- _Instructions for the task_:
Go to the line in the entries below that holds "Click the Inter Milan club crest icon" and repeat exactly from there through the line that holds "Screen dimensions: 835x583", inclusive.

- _Excerpted data_:
==============================

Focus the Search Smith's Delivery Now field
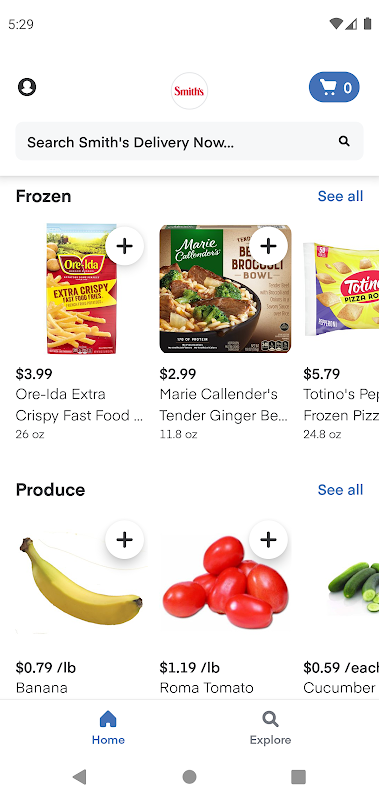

==============================

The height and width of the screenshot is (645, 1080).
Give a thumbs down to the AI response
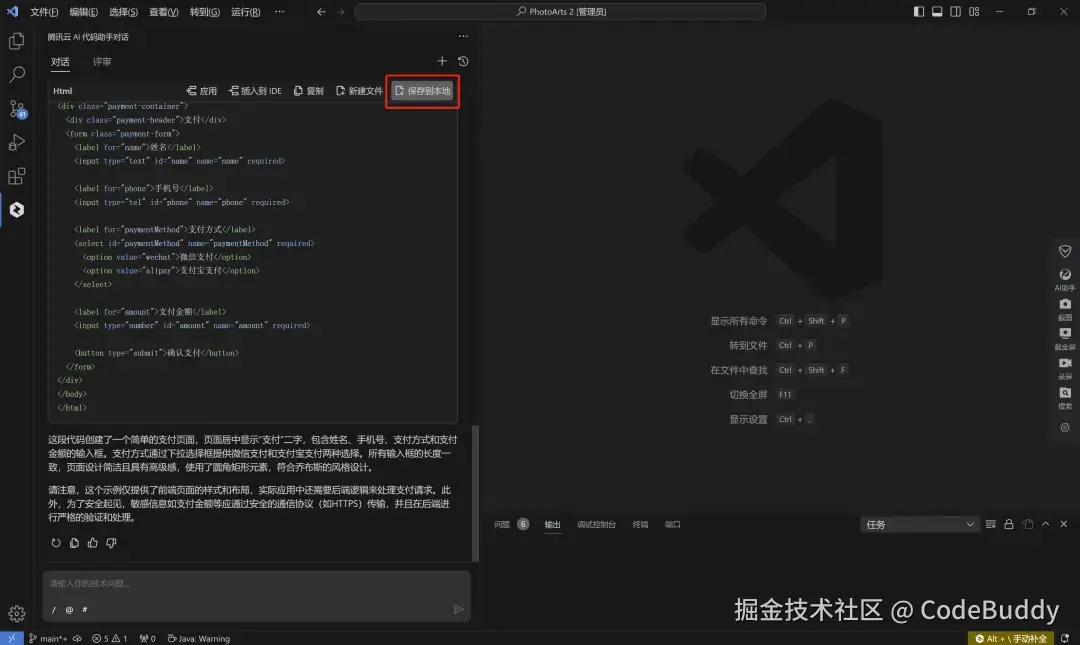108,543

==============================

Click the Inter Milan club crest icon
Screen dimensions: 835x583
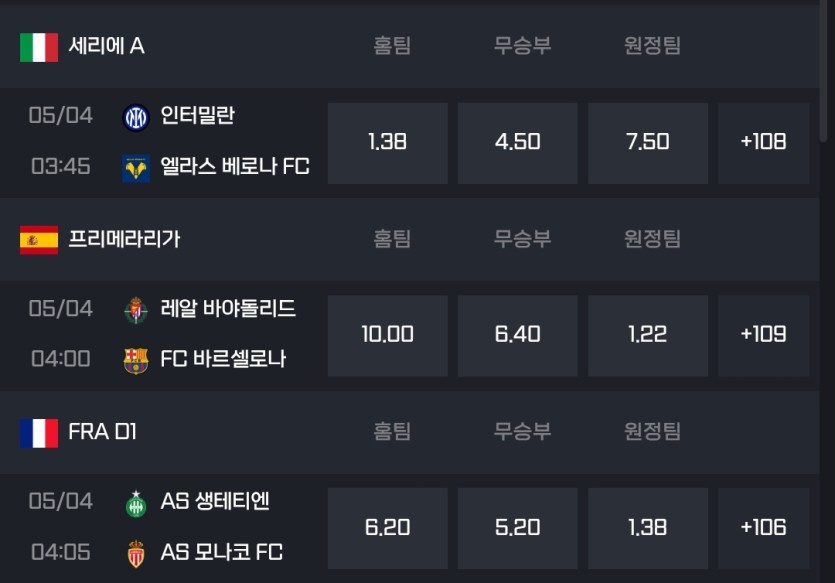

==============================

- _Answer section_:
Click the Inter Milan club crest icon
Screen dimensions: 835x583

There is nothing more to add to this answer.